Chinesische Experten haben erklärt, dass Russland starke Kapazitäten habe, um Sanktionen der USA und der EU standzuhalten, wie die chinesische Zeitung Global Times am Dienstag schrieb. Das Land habe aufgrund der bereits in den letzten Jahren bestehenden Sanktionen gelernt, mit den Auswirkungen von Sanktionen umzugehen. Moskau habe auf die Diversifizierung seiner Energieexporte gesetzt. Das sei ein Prozess, der keine ernsten Schwierigkeiten bereite.
Russland müsse sich jedoch darauf vorbereiten, aus dem Bankennetzwerk SWIFT ausgeschlossen zu werden. Das wurde aufgrund der enormen möglichen Auswirkungen als "nukleare Option" des Westens bezeichnet. Bis zu 40 Prozent seiner Energieeinnahmen könnten dadurch verloren gehen, und der Ausschluss hätte ernste längerfristige Auswirkungen auf die russische Wirtschaft. Die Experten schätzten jedoch die Wahrscheinlichkeit eines solchen Schritts als gering ein.
Die westlichen Sanktionen seien eher symbolischen Charakters, so die chinesischen Experten. Es sei unwahrscheinlich, dass sie wirklichen Schaden auf die russische Wirtschaft ausüben werden.
Cui Hongjian, Direktor der Abteilung für Europäische Studien am Institut für Internationale Studien Chinas, erklärte:
"Die erste Serie von Sanktionen richtet sich weder gegen bestimmte Branchen noch gegen den Kern der russischen Wirtschaft, so dass die Auswirkungen minimal sind."
Die weiteren angekündigten Sanktionen könnten laut Cui weitreichendere Wirkungen entfalten, wenn sie umgesetzt würden. Sie sollen sich auf die Gebiete der Energiewirtschaft, der Finanzen und des Militärs erstrecken.
Die Biden-Regierung schlug vor, die Ausfuhr von Technologie nach Russland und den Zugang russischer Firmen zum Dollar zu verhindern, berichtete die Nachrichtenagentur Reuters. Am Sonntag hatte EU-Kommissionspräsidentin Ursula von der Leyen gewarnt, dass Russland weitgehend von den internationalen Finanzmärkten abgekoppelt werden und sein Zugang zu wichtigen Exportgütern beschnitten werden könnte, wenn Moskau "die Ukraine angreift".

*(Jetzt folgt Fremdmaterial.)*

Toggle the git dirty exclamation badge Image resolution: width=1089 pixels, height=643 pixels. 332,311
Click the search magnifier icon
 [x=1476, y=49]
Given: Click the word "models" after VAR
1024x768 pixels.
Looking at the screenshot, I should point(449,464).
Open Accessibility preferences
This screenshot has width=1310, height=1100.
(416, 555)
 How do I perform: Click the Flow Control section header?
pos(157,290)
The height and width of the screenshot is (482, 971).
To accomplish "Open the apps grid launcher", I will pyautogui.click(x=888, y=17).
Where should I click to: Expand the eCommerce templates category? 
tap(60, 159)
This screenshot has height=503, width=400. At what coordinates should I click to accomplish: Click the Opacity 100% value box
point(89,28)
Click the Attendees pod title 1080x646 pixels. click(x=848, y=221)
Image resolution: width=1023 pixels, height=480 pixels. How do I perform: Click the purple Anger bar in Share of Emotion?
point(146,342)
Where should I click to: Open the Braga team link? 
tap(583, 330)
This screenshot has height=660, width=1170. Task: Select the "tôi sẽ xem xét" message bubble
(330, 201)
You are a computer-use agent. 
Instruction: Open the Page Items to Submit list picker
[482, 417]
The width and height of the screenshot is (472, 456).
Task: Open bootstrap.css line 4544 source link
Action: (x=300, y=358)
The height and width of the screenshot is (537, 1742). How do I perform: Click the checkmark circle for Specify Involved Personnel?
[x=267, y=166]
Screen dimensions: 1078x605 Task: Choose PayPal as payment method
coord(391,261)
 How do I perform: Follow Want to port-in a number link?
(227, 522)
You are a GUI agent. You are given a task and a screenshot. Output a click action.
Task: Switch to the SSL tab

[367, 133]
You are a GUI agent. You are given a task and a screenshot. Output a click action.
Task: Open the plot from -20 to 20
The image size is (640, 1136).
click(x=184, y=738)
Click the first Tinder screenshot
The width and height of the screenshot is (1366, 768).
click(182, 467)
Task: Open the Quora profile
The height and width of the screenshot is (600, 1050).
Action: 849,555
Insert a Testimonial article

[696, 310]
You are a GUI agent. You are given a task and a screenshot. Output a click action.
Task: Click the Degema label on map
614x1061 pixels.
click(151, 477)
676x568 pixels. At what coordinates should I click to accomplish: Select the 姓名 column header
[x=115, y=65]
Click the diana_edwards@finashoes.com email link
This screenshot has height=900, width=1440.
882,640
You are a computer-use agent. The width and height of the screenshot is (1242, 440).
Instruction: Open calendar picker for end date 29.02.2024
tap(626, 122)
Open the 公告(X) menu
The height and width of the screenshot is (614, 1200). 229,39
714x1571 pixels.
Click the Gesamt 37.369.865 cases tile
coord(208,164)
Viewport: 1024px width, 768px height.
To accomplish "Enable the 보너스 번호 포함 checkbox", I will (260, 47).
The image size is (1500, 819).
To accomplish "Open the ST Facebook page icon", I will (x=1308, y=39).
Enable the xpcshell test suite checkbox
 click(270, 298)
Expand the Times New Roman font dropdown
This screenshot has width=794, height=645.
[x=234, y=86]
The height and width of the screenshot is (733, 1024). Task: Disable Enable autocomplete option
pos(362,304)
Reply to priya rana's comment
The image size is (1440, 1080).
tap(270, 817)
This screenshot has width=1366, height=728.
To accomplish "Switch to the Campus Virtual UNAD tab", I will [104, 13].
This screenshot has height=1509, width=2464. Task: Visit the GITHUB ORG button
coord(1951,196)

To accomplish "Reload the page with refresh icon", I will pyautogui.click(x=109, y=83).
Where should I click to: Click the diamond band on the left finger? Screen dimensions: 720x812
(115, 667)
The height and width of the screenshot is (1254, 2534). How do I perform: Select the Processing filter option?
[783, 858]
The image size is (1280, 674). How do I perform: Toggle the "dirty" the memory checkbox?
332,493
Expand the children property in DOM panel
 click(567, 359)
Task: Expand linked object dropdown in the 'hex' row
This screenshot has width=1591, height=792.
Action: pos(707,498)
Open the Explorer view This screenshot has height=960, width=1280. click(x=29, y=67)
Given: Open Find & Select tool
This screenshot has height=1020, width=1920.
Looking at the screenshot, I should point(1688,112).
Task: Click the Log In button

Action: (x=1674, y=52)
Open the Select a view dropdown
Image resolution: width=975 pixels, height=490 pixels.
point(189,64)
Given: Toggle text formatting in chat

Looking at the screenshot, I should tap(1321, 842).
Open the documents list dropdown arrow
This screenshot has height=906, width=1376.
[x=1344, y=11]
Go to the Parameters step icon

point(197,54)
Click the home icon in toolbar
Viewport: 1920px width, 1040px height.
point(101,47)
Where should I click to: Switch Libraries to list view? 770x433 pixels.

Cui verwies auf die Möglichkeit, dass US-Sanktionen den Zugang des russischen Militärs zu Rohstoffen und Ausrüstung beschränken könnten. Ein anderer Experte, Li Jianmin, Forscher an der Chinesischen Akademie für Sozialwissenschaften, machte auf einen weiteren Aspekt aufmerksam:
"Jedoch hatte der Westen russische Militär- und Hightech-Unternehmen bereits 2014 auf die schwarze Liste gesetzt. Es bleibt also unklar, ob die USA ihr Embargo nutzen könnten, um Druck auf Russland auszuüben."
Der Westen sei sich uneins, ob Russland von SWIFT abgekoppelt werden solle, da der Handelsumfang europäischer Staaten mit Russland enorm und der Kontinent auch auf russisches Erdgas angewiesen sei.
Li zufolge bereitet sich Russland seit langem auf mögliche neue Sanktionen des Westens vor. Zu den vorbereitenden Schritten, die Moskau unternommen habe, gehören ihm zufolge die Vermeidung des US-Dollars bei manchen internationalen Geschäften, das Abstoßen von US-Staatsanleihen und der Aufbau seiner Devisenreserven. Zudem habe Russland seit 2014 ein alternatives Finanznetzwerk namens SPFS aufgebaut, über das inzwischen ein Fünftel seiner inländischen Transaktionen liefen.
"Russland hat Drucktests durchgeführt, um herauszufinden, wie seine Wirtschaft im Extremfall funktionieren würde, wozu wohl auch der Abbruch der Verbindungen zur Außenwelt gehört. Aber selbst in einem solchen Fall ist Russland in der Lage, seine eigene Versorgung zu sichern, da es über ein großes Gebiet und reichlich Ressourcen verfügt."
Cui stimmte dem zu und ergänzte, dass Russland nur bedingt auf den Weltmarkt angewiesen sei – eigentlich nur in Bezug auf den Energiemarkt und den Militärsektor. Das spreche dafür, dass Russland westlichen Sanktionen weitgehend widerstehen könne.